**TASK OBJECTIVE:** Write out the complete data exactly as written.

**PROVIDED MATERIAL:**
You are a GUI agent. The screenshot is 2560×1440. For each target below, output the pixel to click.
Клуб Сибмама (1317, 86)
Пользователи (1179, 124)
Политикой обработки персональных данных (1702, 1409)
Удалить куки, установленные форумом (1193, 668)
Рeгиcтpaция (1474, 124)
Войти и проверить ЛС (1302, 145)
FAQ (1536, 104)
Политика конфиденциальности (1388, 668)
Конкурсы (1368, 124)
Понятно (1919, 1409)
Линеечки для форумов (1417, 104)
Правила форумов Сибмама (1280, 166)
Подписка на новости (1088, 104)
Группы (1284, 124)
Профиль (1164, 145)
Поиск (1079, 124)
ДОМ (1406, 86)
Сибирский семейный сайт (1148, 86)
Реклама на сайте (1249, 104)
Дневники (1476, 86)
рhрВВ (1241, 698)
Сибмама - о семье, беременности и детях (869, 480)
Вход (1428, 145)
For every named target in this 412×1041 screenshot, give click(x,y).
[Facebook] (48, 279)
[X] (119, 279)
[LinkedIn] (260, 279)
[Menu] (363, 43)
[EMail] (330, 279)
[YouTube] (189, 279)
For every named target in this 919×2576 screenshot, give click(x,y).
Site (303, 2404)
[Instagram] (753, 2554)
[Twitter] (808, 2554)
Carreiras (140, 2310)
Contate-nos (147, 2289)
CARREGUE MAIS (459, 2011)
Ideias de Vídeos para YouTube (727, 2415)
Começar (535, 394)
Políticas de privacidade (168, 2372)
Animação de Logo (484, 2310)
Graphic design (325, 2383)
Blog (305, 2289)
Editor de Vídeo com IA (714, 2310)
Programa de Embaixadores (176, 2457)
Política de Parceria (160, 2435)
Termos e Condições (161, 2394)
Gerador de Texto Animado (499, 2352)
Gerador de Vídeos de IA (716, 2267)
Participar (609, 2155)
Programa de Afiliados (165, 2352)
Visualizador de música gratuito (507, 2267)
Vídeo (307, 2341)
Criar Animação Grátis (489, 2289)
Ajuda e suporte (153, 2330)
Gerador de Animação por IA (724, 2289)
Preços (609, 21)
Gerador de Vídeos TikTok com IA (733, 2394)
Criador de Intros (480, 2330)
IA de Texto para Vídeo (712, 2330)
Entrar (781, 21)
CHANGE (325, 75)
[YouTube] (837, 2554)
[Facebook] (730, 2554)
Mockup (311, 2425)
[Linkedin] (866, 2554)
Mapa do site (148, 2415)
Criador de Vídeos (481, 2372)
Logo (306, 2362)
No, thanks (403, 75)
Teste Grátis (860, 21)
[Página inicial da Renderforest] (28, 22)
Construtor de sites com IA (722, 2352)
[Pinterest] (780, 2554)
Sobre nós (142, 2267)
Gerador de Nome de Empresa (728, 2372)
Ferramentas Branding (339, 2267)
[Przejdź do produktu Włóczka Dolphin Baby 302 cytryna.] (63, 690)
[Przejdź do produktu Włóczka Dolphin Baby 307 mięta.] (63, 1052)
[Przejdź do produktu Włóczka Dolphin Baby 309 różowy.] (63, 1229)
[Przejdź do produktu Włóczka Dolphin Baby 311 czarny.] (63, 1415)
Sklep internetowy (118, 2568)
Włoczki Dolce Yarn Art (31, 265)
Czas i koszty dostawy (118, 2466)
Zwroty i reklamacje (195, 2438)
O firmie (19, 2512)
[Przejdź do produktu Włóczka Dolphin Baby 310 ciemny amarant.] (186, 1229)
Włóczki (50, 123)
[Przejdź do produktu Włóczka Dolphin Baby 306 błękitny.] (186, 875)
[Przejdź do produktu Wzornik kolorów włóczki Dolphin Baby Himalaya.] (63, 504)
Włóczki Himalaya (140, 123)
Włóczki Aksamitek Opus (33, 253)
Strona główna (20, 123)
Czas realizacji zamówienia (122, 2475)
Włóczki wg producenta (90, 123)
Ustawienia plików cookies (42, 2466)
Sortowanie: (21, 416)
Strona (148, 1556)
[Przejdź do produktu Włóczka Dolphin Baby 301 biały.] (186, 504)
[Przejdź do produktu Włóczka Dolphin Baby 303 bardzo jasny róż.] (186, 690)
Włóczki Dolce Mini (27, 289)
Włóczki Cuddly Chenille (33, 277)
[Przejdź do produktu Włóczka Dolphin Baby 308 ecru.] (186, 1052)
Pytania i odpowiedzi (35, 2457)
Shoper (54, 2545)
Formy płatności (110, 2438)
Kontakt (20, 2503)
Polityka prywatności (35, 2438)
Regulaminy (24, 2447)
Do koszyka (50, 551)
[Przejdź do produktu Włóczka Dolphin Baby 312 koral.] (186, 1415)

**THE COMPLETED TASK:**
You are a GUI agent. The screenshot is 2560×1440. For each target below, output the pixel to click.
Клуб Сибмама (1317, 86)
Пользователи (1179, 124)
Политикой обработки персональных данных (1702, 1409)
Удалить куки, установленные форумом (1193, 668)
Рeгиcтpaция (1474, 124)
Войти и проверить ЛС (1302, 145)
FAQ (1536, 104)
Политика конфиденциальности (1388, 668)
Конкурсы (1368, 124)
Понятно (1919, 1409)
Линеечки для форумов (1417, 104)
Правила форумов Сибмама (1280, 166)
Подписка на новости (1088, 104)
Группы (1284, 124)
Профиль (1164, 145)
Поиск (1079, 124)
ДОМ (1406, 86)
Сибирский семейный сайт (1148, 86)
Реклама на сайте (1249, 104)
Дневники (1476, 86)
рhрВВ (1241, 698)
Сибмама - о семье, беременности и детях (869, 480)
Вход (1428, 145)
For every named target in this 412×1041 screenshot, give click(x,y).
[Facebook] (48, 279)
[X] (119, 279)
[LinkedIn] (260, 279)
[Menu] (363, 43)
[EMail] (330, 279)
[YouTube] (189, 279)
For every named target in this 919×2576 screenshot, give click(x,y).
Site (303, 2404)
[Instagram] (753, 2554)
[Twitter] (808, 2554)
Carreiras (140, 2310)
Contate-nos (147, 2289)
CARREGUE MAIS (459, 2011)
Ideias de Vídeos para YouTube (727, 2415)
Começar (535, 394)
Políticas de privacidade (168, 2372)
Animação de Logo (484, 2310)
Graphic design (325, 2383)
Blog (305, 2289)
Editor de Vídeo com IA (714, 2310)
Programa de Embaixadores (176, 2457)
Política de Parceria (160, 2435)
Termos e Condições (161, 2394)
Gerador de Texto Animado (499, 2352)
Gerador de Vídeos de IA (716, 2267)
Participar (609, 2155)
Programa de Afiliados (165, 2352)
Visualizador de música gratuito (507, 2267)
Vídeo (307, 2341)
Criar Animação Grátis (489, 2289)
Ajuda e suporte (153, 2330)
Gerador de Animação por IA (724, 2289)
Preços (609, 21)
Gerador de Vídeos TikTok com IA (733, 2394)
Criador de Intros (480, 2330)
IA de Texto para Vídeo (712, 2330)
Entrar (781, 21)
CHANGE (325, 75)
[YouTube] (837, 2554)
[Facebook] (730, 2554)
Mockup (311, 2425)
[Linkedin] (866, 2554)
Mapa do site (148, 2415)
Criador de Vídeos (481, 2372)
Logo (306, 2362)
No, thanks (403, 75)
Teste Grátis (860, 21)
[Página inicial da Renderforest] (28, 22)
Construtor de sites com IA (722, 2352)
[Pinterest] (780, 2554)
Sobre nós (142, 2267)
Gerador de Nome de Empresa (728, 2372)
Ferramentas Branding (339, 2267)
[Przejdź do produktu Włóczka Dolphin Baby 302 cytryna.] (63, 690)
[Przejdź do produktu Włóczka Dolphin Baby 307 mięta.] (63, 1052)
[Przejdź do produktu Włóczka Dolphin Baby 309 różowy.] (63, 1229)
[Przejdź do produktu Włóczka Dolphin Baby 311 czarny.] (63, 1415)
Sklep internetowy (118, 2568)
Włoczki Dolce Yarn Art (31, 265)
Czas i koszty dostawy (118, 2466)
Zwroty i reklamacje (195, 2438)
O firmie (19, 2512)
[Przejdź do produktu Włóczka Dolphin Baby 310 ciemny amarant.] (186, 1229)
Włóczki (50, 123)
[Przejdź do produktu Włóczka Dolphin Baby 306 błękitny.] (186, 875)
[Przejdź do produktu Wzornik kolorów włóczki Dolphin Baby Himalaya.] (63, 504)
Włóczki Himalaya (140, 123)
Włóczki Aksamitek Opus (33, 253)
Strona główna (20, 123)
Czas realizacji zamówienia (122, 2475)
Włóczki wg producenta (90, 123)
Ustawienia plików cookies (42, 2466)
Sortowanie: (21, 416)
Strona (148, 1556)
[Przejdź do produktu Włóczka Dolphin Baby 301 biały.] (186, 504)
[Przejdź do produktu Włóczka Dolphin Baby 303 bardzo jasny róż.] (186, 690)
Włóczki Dolce Mini (27, 289)
Włóczki Cuddly Chenille (33, 277)
[Przejdź do produktu Włóczka Dolphin Baby 308 ecru.] (186, 1052)
Pytania i odpowiedzi (35, 2457)
Shoper (54, 2545)
Formy płatności (110, 2438)
Kontakt (20, 2503)
Polityka prywatności (35, 2438)
Regulaminy (24, 2447)
Do koszyka (50, 551)
[Przejdź do produktu Włóczka Dolphin Baby 312 koral.] (186, 1415)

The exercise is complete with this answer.